THE TASK:
Reproduce the records verbatim from their first line through the line containing "[1252, 168]", inclusive. Output only those lines.

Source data
- - -
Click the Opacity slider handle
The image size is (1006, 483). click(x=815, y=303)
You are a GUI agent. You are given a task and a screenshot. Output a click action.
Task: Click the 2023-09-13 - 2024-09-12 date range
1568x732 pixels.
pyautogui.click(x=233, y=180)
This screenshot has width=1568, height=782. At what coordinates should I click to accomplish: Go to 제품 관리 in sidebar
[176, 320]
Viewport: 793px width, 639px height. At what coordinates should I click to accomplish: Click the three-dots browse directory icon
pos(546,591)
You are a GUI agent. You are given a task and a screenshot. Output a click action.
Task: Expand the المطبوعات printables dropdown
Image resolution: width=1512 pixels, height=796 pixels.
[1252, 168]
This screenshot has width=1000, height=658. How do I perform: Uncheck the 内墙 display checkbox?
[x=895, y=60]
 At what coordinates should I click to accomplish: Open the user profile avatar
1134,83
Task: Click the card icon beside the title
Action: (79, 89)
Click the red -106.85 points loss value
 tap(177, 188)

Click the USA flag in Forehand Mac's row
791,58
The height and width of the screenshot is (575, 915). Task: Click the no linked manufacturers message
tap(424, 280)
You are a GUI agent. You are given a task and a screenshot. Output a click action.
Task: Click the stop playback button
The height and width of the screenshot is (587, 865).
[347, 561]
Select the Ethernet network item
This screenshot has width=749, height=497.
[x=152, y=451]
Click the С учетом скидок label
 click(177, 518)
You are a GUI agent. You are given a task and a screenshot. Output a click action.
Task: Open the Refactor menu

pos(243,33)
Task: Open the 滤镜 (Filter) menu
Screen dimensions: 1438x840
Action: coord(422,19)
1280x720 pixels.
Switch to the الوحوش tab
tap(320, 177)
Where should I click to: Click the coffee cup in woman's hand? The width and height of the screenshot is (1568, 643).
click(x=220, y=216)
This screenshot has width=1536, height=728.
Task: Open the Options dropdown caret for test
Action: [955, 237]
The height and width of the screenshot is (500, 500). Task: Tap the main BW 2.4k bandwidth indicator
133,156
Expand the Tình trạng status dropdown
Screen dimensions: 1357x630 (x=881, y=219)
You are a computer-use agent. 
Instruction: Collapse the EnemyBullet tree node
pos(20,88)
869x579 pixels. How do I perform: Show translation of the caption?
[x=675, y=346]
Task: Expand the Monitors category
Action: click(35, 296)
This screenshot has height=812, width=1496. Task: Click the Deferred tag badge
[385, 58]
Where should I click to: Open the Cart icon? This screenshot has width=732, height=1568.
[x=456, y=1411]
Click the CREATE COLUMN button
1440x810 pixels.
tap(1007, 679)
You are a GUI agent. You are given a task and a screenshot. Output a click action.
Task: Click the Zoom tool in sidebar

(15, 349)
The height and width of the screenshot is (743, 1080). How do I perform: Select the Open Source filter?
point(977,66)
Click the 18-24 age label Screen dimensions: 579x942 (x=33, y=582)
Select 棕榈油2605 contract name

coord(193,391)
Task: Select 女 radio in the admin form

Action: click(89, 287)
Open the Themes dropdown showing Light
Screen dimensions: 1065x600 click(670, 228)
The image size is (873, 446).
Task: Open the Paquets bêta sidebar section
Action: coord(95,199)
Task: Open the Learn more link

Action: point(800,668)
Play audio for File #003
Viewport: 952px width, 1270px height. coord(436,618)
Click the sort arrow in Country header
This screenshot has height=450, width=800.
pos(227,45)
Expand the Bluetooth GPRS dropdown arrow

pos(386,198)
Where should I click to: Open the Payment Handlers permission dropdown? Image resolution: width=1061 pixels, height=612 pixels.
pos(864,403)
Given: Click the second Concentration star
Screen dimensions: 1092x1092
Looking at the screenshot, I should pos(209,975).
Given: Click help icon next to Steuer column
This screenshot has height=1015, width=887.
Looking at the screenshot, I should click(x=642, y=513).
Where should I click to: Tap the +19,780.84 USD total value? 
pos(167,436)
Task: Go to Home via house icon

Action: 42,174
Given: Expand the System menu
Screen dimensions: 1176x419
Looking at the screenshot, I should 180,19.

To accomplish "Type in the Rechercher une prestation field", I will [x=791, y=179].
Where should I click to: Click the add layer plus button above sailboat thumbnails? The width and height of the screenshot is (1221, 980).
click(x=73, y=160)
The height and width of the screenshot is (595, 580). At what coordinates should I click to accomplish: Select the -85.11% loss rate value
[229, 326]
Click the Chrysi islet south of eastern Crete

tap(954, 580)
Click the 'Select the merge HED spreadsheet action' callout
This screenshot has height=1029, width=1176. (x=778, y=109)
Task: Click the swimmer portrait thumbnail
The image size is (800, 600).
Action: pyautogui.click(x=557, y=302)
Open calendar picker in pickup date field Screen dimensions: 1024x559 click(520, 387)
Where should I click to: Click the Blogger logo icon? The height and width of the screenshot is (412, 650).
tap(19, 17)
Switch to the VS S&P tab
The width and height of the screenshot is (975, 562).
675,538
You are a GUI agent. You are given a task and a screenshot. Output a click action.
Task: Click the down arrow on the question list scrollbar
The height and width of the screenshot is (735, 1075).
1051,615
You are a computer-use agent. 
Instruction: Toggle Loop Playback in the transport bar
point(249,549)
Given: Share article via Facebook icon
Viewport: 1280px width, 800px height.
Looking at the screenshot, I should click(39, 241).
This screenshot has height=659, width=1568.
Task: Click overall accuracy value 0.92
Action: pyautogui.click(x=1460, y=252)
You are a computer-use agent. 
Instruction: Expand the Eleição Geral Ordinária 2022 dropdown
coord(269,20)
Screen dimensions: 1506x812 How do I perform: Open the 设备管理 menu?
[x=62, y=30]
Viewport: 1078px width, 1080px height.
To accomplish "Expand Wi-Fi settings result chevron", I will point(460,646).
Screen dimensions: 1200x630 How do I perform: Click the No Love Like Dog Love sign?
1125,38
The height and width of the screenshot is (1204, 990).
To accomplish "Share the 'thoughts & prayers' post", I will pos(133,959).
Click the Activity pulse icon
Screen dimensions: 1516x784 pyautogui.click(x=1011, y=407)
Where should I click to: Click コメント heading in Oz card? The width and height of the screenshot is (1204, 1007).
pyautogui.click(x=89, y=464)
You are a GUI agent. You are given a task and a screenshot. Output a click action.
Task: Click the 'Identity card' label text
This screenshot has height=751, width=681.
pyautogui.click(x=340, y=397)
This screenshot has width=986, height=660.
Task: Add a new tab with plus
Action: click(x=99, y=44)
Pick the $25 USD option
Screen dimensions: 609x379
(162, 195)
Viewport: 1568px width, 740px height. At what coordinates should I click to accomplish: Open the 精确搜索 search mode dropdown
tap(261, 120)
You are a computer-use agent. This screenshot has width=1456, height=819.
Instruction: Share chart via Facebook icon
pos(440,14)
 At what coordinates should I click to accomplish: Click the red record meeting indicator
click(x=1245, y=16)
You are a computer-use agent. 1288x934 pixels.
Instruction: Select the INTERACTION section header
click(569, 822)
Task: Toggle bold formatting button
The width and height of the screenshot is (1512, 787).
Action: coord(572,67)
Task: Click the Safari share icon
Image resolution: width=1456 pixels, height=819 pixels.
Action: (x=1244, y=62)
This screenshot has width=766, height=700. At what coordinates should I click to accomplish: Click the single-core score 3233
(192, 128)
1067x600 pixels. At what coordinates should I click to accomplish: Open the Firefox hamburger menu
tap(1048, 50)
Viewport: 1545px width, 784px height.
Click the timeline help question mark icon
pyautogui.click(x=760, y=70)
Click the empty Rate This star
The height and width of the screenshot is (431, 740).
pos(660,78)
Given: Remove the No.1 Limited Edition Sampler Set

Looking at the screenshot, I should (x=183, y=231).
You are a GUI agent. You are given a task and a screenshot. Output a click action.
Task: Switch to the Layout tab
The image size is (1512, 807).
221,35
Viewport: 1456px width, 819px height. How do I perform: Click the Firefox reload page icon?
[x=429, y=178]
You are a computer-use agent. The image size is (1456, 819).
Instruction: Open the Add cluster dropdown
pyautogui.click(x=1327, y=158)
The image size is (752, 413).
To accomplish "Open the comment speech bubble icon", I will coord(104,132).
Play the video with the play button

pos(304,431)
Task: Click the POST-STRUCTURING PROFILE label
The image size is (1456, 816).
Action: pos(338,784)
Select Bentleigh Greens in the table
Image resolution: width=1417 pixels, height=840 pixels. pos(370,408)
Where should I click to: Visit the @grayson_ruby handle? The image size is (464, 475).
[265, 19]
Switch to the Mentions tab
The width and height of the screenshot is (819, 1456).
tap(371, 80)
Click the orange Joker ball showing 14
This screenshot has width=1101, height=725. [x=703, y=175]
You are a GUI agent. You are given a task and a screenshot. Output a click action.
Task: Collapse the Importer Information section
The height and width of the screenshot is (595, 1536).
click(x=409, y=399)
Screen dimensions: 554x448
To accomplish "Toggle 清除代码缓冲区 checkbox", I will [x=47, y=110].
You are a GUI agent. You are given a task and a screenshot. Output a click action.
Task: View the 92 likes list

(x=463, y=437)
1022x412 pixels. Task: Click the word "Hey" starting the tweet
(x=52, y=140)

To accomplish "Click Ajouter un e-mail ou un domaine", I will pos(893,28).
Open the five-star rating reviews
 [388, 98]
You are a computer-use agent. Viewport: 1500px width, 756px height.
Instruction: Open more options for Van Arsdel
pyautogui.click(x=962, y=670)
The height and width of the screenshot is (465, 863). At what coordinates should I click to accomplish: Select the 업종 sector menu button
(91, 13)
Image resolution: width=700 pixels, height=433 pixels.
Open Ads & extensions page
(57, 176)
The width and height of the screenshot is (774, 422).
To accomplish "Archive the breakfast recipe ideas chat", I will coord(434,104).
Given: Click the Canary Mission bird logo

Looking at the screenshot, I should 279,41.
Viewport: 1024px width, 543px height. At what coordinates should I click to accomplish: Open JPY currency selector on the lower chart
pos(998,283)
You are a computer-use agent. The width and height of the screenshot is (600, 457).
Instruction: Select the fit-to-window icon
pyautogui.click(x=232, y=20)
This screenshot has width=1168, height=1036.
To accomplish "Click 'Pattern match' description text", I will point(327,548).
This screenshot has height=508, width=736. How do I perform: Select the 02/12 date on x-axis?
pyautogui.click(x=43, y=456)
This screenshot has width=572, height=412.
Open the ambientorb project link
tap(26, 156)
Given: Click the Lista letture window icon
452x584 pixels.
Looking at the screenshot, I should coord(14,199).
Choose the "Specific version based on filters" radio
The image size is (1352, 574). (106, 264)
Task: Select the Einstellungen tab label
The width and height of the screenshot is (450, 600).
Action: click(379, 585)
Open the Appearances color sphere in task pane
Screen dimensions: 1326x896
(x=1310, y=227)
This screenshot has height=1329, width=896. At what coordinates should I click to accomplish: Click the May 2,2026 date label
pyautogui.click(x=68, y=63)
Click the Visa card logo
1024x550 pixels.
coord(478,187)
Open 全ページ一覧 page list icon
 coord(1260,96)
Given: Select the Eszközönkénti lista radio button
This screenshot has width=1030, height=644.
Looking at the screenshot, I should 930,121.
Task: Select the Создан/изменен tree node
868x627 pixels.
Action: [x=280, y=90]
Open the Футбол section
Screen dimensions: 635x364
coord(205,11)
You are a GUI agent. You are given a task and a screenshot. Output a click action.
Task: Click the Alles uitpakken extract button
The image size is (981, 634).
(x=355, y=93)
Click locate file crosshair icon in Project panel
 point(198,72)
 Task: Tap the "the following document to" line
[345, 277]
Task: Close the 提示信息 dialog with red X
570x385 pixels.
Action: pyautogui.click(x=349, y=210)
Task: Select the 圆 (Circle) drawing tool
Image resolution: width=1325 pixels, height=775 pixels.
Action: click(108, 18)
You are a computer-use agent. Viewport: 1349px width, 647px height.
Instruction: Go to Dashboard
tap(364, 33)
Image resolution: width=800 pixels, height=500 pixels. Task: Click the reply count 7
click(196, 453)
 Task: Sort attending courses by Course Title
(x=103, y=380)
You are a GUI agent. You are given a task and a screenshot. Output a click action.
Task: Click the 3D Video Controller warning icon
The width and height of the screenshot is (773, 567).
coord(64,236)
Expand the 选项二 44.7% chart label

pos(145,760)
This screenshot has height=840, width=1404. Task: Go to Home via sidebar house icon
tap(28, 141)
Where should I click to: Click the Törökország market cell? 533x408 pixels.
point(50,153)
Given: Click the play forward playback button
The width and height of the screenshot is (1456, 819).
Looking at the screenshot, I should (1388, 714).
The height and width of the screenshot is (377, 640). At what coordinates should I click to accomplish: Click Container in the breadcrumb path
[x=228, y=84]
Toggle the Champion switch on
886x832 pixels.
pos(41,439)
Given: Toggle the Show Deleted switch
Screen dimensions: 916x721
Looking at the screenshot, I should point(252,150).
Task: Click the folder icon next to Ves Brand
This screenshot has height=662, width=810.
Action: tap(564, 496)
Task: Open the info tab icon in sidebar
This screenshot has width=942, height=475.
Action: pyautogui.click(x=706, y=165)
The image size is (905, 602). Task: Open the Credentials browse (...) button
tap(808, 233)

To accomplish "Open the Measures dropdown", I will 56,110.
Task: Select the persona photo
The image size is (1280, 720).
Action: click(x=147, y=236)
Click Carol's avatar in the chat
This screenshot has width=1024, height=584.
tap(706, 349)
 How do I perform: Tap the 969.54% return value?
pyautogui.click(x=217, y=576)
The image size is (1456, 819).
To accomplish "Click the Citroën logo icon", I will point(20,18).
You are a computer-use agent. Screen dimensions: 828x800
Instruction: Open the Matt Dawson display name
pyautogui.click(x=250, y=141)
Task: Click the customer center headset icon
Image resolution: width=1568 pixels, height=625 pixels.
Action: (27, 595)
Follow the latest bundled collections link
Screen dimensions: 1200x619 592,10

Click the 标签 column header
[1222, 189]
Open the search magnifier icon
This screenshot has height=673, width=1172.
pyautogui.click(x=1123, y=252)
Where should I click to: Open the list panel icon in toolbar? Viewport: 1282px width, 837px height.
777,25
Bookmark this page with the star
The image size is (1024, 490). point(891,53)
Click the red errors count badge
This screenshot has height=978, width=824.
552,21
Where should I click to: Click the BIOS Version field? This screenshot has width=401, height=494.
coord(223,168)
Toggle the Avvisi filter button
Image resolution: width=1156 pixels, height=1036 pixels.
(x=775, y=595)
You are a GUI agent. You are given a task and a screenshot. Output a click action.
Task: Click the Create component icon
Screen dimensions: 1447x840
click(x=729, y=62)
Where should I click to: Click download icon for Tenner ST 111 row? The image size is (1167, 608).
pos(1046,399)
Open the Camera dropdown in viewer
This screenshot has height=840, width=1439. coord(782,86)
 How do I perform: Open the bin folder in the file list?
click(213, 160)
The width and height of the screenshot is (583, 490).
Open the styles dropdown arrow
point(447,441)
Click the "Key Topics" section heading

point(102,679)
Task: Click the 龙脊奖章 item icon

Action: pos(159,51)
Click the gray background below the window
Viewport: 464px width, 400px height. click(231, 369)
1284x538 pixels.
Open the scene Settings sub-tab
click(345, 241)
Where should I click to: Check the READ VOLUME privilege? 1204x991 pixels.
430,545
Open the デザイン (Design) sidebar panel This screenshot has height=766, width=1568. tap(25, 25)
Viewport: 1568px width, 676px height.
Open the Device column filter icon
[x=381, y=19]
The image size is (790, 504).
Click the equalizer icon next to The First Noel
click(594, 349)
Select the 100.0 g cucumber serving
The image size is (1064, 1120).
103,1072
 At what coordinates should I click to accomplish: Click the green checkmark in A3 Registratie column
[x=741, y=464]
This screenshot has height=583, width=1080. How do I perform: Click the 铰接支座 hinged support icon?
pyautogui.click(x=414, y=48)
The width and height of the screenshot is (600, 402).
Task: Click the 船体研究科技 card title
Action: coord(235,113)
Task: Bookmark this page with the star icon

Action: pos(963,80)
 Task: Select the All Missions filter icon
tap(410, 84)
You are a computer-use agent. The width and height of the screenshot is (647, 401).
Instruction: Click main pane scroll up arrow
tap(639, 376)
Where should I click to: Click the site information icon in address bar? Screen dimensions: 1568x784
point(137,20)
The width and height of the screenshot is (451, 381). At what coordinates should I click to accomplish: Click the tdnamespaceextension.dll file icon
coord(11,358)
- - -
FULL RESPONSE:
Click the Opacity slider handle
The image size is (1006, 483). click(x=815, y=303)
You are a GUI agent. You are given a task and a screenshot. Output a click action.
Task: Click the 2023-09-13 - 2024-09-12 date range
1568x732 pixels.
pyautogui.click(x=233, y=180)
This screenshot has width=1568, height=782. At what coordinates should I click to accomplish: Go to 제품 관리 in sidebar
[176, 320]
Viewport: 793px width, 639px height. At what coordinates should I click to accomplish: Click the three-dots browse directory icon
pos(546,591)
You are a GUI agent. You are given a task and a screenshot. Output a click action.
Task: Expand the المطبوعات printables dropdown
Image resolution: width=1512 pixels, height=796 pixels.
[1252, 168]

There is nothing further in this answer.